O nosso projeto de presença cristã no meio da cidade não pode ser apenas para aqueles que já são católicos apostólicos romanos, aqueles que já têm a sua vida organizada, aqueles que já vivem, aqueles que já descobriram e que, no fundo, vivem um catolicismo de manutenção. Uma comunidade vive da manutenção, isto é, vivermos bem aquilo que já descobrimos com alegria, mas tem de ser também o lugar da descoberta, um lugar disruptivo, um lugar de portas abertas para aqueles que se sentem fora, para aqueles que sentem que estão a fazer outros caminhos. E nós temos de estabelecer esse encontro, temos de poder ser uma presença de hospitalidade no meio do mundo.

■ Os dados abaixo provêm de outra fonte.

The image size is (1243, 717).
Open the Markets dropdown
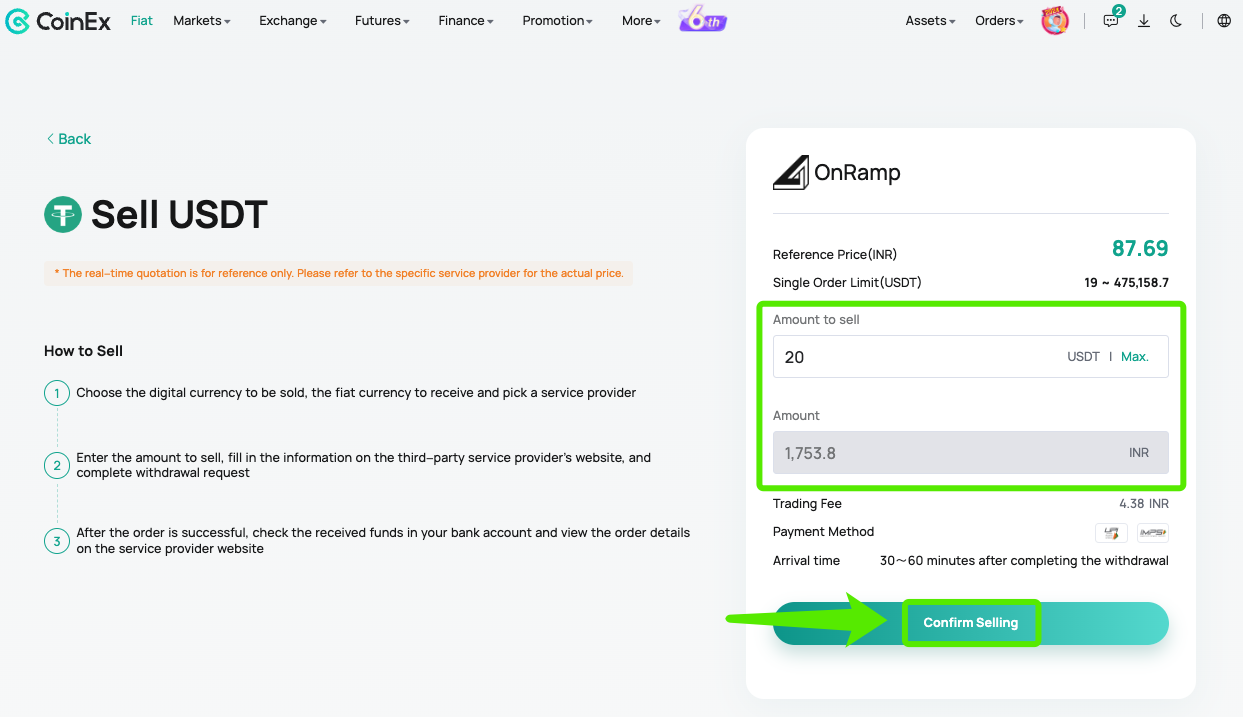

Queridos irmãs e irmãos, termino como comecei: que saudades de estarmos juntos, de estarmos a celebrar a nossa fé, sentindo no início deste ano que temos de fazer um grande caminho. Temos de fazer da nossa fé uma experiência total, que ilumine o nosso coração e a nossa inteligência, que ilumine o nosso corpo e o nosso espírito, que nos conforte mas nos desassossegue, nos dê a paz e nos dê também a intranquilidade de não ficar apenas com a paz guardada em nós mas sermos capazes de contagiar outros, de ir ao encontro, ser a Igreja em saída de que fala o Papa Francisco profeticamente.